General Cotta went down fighting. He didn’t take a backward step as scores of Eburones swarmed all over him. Around him, thousands of men of the 14th Legion also died fighting. And when no more Roman soldiers offered resistance, the tribesmen hacked defenseless noncombatants to pieces even as they begged for their lives. Just a handful of surrendered legionaries were spared; Ambiorix had plans for them.
Still, some men of the 14th Legion, perhaps as many as several hundred, were able to withdraw in reasonable order back to the camp beside the Geer that they had deserted that morning, and to shut the still-intact gates behind them. Their retreat was made possible by the fact that the majority of tribesmen turned to stripping the dead and rounding up the wandering Roman baggage animals. Led by bareheaded Eagle-bearer Petrosidius, these escapees included men of the 14th Legion’s 1st Cohort who had retained their discipline in their determination to carry out their sworn duty to protect their legion’s sacred eagle.
Petrosidius himself was cornered outside the camp walls by tribesmen intent on wresting the glittering silver eagle standard of the 14th from his hands. Throwing the eagle over the earth wall to colleagues who had managed to reach the comparative safety of the camp, Petrosidius turned, drew his sword, and raised his small, round, standard-bearer’s shield. He took a few Gauls with him before he, too, was cut to pieces.
Those Eburones who persisted in harrying the last survivors of General Sabinus’s force as they took refuge in the Atuatuca camp were insufficient in number to overrun it. The few remaining soldiers of the 14th Legion held off their wearying assailants until nightfall, when the attackers finally withdrew. Caesar says the Gauls both revered and feared the night, considering it the domain of their god of the underworld, from whom they believed all Gauls were descended. By the Gallic calculation, the old day ended at sunset, and the new day began with the arrival of night, so that Gauls spoke of the passing of time not in terms of days, as the Romans did and as we do, but in nights.

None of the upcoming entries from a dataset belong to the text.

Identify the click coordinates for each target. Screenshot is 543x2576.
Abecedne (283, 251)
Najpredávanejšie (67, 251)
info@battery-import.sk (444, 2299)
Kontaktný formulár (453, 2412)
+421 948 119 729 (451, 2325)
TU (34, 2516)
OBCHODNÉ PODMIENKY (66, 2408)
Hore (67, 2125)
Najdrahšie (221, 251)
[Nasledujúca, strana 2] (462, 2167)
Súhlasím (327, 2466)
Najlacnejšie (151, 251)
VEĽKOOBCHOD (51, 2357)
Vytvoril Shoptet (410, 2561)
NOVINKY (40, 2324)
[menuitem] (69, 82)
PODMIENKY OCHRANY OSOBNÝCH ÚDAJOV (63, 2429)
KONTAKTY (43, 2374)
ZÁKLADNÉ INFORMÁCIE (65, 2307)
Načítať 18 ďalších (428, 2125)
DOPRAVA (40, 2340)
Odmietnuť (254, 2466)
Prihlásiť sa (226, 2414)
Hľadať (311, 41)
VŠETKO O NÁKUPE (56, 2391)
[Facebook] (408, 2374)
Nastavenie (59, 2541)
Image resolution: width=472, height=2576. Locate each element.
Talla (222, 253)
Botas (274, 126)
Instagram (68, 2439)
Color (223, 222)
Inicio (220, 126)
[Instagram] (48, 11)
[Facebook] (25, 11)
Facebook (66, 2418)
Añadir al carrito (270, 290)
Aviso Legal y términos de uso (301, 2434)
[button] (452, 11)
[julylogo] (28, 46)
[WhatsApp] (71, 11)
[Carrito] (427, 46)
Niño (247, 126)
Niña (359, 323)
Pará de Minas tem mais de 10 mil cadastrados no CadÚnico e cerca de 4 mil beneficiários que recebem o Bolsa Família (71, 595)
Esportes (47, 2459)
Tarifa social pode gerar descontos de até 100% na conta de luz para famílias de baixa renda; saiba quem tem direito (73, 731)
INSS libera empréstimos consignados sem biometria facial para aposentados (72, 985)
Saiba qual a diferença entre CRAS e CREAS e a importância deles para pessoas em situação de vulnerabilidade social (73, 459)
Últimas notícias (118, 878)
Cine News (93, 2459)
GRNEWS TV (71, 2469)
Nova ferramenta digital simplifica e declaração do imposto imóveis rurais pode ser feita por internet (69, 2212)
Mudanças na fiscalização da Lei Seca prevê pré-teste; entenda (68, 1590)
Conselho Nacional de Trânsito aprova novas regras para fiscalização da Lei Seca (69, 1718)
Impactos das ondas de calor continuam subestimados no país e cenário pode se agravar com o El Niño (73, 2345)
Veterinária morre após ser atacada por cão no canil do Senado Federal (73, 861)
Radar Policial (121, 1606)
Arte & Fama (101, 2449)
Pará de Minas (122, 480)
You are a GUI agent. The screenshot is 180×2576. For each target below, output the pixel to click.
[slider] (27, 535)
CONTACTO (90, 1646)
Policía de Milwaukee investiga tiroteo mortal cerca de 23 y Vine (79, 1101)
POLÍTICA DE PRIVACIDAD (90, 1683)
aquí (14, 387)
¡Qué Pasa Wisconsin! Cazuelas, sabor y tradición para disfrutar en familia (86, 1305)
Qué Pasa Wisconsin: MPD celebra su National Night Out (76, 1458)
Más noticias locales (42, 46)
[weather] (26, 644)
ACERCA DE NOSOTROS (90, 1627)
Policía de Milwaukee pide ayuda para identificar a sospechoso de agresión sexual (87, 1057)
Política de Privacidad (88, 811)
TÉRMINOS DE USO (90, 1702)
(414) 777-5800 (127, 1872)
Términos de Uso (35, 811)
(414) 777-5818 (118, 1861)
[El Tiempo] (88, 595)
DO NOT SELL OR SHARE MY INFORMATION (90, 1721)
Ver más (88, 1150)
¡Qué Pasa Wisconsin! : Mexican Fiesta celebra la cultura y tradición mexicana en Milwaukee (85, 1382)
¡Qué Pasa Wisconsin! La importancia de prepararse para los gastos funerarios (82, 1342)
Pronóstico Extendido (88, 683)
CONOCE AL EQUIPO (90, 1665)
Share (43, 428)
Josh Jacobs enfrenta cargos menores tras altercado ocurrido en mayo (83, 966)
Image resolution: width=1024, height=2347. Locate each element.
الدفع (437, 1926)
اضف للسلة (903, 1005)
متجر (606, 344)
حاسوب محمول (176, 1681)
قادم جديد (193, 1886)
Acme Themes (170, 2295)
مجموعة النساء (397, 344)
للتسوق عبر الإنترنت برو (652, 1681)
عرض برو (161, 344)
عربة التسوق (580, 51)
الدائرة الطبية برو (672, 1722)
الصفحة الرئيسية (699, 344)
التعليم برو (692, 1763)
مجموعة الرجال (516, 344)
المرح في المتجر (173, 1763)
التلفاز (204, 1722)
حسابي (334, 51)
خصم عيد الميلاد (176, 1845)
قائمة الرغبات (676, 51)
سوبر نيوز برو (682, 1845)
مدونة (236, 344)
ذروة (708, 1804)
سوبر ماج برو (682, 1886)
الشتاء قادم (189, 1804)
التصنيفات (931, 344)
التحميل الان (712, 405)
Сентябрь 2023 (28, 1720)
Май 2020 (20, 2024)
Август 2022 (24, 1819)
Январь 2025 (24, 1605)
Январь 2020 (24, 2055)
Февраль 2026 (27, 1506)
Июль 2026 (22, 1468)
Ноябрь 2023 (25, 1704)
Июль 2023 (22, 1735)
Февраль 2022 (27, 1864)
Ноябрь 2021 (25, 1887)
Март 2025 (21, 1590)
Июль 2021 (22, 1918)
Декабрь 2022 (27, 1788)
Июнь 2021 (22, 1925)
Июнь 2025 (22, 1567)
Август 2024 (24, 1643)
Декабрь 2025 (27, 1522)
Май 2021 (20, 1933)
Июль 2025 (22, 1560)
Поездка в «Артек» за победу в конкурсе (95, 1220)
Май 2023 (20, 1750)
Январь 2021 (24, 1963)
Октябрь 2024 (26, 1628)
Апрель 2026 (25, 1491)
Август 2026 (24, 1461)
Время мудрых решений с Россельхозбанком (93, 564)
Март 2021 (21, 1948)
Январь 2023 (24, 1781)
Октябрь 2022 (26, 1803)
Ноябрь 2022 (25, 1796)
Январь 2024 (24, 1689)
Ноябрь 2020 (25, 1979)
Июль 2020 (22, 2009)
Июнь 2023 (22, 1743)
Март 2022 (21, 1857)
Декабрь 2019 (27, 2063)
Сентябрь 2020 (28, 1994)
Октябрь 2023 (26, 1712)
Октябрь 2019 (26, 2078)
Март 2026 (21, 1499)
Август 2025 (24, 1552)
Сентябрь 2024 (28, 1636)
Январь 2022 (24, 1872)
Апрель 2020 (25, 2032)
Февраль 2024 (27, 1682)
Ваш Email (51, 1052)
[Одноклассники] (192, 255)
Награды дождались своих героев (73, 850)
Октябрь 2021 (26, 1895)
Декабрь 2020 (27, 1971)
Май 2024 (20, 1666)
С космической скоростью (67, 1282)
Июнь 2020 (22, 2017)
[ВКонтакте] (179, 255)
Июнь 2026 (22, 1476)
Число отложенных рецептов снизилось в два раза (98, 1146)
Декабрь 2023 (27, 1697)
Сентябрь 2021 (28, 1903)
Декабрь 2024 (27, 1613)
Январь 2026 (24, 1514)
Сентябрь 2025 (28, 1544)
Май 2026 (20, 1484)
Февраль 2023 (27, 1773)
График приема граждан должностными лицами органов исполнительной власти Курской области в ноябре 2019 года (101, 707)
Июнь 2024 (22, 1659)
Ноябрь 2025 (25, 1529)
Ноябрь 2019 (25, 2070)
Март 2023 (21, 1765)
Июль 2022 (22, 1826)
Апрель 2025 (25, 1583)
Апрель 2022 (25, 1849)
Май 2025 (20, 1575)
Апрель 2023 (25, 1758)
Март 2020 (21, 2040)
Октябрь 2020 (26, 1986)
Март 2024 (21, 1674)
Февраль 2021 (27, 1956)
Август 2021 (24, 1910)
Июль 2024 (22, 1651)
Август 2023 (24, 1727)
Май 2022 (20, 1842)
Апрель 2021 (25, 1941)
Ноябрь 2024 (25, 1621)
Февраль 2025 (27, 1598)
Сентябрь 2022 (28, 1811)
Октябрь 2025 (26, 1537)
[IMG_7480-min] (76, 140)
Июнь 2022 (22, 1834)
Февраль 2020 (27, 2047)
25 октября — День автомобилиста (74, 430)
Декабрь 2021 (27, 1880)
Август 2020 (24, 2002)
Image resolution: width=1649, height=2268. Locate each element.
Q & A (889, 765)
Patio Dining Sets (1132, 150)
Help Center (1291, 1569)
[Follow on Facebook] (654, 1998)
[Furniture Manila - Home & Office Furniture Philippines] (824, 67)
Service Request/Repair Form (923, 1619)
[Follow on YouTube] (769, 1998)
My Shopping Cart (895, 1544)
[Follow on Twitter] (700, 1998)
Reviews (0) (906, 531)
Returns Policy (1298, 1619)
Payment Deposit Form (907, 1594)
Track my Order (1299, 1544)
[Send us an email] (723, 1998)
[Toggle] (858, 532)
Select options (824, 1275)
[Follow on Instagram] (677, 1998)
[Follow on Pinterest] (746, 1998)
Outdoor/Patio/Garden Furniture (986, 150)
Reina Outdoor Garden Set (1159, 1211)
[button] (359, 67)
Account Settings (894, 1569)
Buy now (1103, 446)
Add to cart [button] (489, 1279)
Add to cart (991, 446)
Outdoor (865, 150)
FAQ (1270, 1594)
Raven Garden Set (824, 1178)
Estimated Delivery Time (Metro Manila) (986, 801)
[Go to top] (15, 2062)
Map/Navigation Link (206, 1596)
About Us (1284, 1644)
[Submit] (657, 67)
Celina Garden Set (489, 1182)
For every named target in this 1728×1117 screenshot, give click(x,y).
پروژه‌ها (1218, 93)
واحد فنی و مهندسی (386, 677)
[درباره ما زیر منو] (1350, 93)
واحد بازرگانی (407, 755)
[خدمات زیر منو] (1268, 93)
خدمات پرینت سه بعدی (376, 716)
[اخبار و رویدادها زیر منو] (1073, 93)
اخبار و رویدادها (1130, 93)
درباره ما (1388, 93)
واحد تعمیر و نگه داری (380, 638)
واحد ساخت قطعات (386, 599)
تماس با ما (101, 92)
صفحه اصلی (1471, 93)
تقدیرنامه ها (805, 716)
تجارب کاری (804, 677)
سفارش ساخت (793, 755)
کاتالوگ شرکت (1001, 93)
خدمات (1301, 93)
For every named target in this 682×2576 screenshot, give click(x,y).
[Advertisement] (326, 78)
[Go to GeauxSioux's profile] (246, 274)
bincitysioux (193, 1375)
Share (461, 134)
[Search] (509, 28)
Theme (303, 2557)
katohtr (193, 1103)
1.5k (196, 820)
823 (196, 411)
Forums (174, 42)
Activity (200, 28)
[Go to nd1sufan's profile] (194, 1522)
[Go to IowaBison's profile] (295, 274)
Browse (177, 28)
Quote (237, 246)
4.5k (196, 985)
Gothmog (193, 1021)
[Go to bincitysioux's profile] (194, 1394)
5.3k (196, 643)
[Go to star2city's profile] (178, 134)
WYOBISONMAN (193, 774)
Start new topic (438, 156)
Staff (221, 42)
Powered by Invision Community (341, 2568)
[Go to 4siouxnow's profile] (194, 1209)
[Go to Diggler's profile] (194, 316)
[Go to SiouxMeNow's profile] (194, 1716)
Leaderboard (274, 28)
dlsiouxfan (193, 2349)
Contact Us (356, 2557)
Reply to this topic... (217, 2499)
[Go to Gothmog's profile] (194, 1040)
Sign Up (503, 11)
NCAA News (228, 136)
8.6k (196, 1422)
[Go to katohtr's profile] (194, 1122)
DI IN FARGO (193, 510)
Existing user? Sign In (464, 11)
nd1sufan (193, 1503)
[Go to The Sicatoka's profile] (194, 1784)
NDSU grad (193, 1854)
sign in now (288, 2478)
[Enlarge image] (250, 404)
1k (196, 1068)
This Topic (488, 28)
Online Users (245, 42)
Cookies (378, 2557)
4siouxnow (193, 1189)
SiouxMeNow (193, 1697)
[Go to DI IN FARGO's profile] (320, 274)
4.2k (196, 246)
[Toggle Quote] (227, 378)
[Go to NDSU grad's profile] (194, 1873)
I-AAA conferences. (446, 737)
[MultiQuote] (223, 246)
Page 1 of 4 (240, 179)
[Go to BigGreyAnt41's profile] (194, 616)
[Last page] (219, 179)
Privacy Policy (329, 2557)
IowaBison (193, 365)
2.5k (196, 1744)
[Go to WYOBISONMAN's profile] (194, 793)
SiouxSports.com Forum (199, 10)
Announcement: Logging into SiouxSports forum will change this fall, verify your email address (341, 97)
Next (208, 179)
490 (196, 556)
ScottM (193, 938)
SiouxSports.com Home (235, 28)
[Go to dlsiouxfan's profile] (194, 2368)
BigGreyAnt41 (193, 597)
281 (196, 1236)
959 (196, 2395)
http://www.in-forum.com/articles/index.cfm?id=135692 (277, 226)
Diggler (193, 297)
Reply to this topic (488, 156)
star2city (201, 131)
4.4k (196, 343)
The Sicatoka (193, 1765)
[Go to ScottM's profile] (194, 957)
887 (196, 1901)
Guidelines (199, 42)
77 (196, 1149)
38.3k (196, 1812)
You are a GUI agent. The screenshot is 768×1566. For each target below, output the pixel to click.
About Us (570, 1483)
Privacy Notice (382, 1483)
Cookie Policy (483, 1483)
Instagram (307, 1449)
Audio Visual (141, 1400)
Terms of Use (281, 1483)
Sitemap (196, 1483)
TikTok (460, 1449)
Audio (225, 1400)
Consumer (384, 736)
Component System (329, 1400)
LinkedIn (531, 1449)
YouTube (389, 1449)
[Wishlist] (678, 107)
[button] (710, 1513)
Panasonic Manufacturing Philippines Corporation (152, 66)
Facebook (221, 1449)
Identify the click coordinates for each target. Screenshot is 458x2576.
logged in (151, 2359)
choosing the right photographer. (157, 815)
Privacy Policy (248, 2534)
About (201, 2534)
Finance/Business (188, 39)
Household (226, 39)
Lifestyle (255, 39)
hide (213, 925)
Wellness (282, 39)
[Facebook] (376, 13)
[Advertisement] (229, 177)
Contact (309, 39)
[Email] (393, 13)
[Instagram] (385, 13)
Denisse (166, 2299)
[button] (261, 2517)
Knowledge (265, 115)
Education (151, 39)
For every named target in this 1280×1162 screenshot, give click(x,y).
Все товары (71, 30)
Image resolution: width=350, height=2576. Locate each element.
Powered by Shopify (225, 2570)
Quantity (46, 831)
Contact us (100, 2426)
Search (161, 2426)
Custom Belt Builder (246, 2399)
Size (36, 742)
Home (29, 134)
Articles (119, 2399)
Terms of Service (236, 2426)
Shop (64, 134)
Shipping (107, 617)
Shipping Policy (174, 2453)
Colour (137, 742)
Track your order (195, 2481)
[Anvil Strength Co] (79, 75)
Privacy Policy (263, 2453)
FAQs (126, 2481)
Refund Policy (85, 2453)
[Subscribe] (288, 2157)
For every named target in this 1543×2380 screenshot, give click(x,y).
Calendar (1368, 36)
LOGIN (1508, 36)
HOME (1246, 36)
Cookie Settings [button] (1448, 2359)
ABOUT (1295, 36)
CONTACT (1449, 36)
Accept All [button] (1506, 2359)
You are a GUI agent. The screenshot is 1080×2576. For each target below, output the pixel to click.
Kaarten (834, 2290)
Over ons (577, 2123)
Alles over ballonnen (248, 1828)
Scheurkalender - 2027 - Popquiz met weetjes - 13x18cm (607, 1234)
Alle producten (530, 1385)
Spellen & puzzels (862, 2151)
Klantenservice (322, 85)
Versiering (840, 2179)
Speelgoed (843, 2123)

But the Gauls around Atuatuca didn’t retreat far. In the night, the Romans sheltering in the camp would have seen thousands of Belgic campfires burning all around them, would have heard the laughter and victory songs of the celebrating enemy. The leaderless legionaries, seeing that all hope was gone, that no relief column would be coming to save them—no one even knew they were in trouble at this point—and determined not to allow themselves to be captured by the treacherous enemy and be tortured or sold into slavery, entered into a pact.
Next day, the Eburones who renewed the assault on the camp beside the Geer found no answering fire coming from the ramparts. Of the Romans who had taken refuge there the previous day there was not a sign. Tribesmen were soon warily scaling the undefended walls. Once inside the silent camp they discovered the reason for the lack of resistance. The fortress was occupied by a garrison of corpses. Every last proud legionary of the 14th Legion had fallen on his sword and committed suicide in the night.